*HOW TO COMPLETE THIS TASK*.
Search the data below for the line containing "Task: Click the trash bin icon in top toolbar", then please set down that line and all remaining ones exactly as written.

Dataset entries
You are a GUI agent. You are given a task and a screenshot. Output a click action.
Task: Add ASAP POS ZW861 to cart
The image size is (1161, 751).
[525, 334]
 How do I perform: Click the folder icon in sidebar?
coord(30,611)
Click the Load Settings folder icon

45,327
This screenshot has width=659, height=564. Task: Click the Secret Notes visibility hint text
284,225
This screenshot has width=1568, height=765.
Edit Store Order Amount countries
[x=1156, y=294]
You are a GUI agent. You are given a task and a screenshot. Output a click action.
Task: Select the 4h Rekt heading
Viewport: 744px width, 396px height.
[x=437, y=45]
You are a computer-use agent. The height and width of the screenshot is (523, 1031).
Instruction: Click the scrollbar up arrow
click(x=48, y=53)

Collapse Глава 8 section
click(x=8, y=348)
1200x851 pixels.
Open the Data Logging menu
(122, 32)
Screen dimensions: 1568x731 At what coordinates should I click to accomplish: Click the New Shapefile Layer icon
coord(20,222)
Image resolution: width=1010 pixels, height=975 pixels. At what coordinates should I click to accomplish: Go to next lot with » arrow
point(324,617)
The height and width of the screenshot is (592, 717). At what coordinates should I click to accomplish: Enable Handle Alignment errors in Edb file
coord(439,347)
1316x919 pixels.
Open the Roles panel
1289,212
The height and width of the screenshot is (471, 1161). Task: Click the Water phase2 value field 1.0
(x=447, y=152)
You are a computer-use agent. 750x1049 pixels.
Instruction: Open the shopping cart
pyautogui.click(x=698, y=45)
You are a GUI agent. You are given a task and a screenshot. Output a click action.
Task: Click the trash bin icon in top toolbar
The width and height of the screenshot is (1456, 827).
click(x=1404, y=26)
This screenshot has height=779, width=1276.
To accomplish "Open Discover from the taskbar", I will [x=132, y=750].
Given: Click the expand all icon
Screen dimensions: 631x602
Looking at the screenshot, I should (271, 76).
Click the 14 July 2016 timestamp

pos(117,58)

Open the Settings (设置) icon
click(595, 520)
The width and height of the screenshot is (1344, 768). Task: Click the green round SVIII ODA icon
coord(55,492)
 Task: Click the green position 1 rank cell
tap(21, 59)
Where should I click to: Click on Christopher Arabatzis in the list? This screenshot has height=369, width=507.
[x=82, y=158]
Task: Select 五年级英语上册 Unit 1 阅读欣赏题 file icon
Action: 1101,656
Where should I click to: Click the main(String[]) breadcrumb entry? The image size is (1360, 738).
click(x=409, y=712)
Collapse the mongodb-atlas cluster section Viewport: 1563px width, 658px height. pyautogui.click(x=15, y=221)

*TASK OUTPUT*.
Task: Click the trash bin icon in top toolbar
The width and height of the screenshot is (1456, 827).
click(x=1404, y=26)
This screenshot has height=779, width=1276.
To accomplish "Open Discover from the taskbar", I will [x=132, y=750].
Given: Click the expand all icon
Screen dimensions: 631x602
Looking at the screenshot, I should (271, 76).
Click the 14 July 2016 timestamp

pos(117,58)

Open the Settings (设置) icon
click(595, 520)
The width and height of the screenshot is (1344, 768). Task: Click the green round SVIII ODA icon
coord(55,492)
 Task: Click the green position 1 rank cell
tap(21, 59)
Where should I click to: Click on Christopher Arabatzis in the list? This screenshot has height=369, width=507.
[x=82, y=158]
Task: Select 五年级英语上册 Unit 1 阅读欣赏题 file icon
Action: 1101,656
Where should I click to: Click the main(String[]) breadcrumb entry? The image size is (1360, 738).
click(x=409, y=712)
Collapse the mongodb-atlas cluster section Viewport: 1563px width, 658px height. pyautogui.click(x=15, y=221)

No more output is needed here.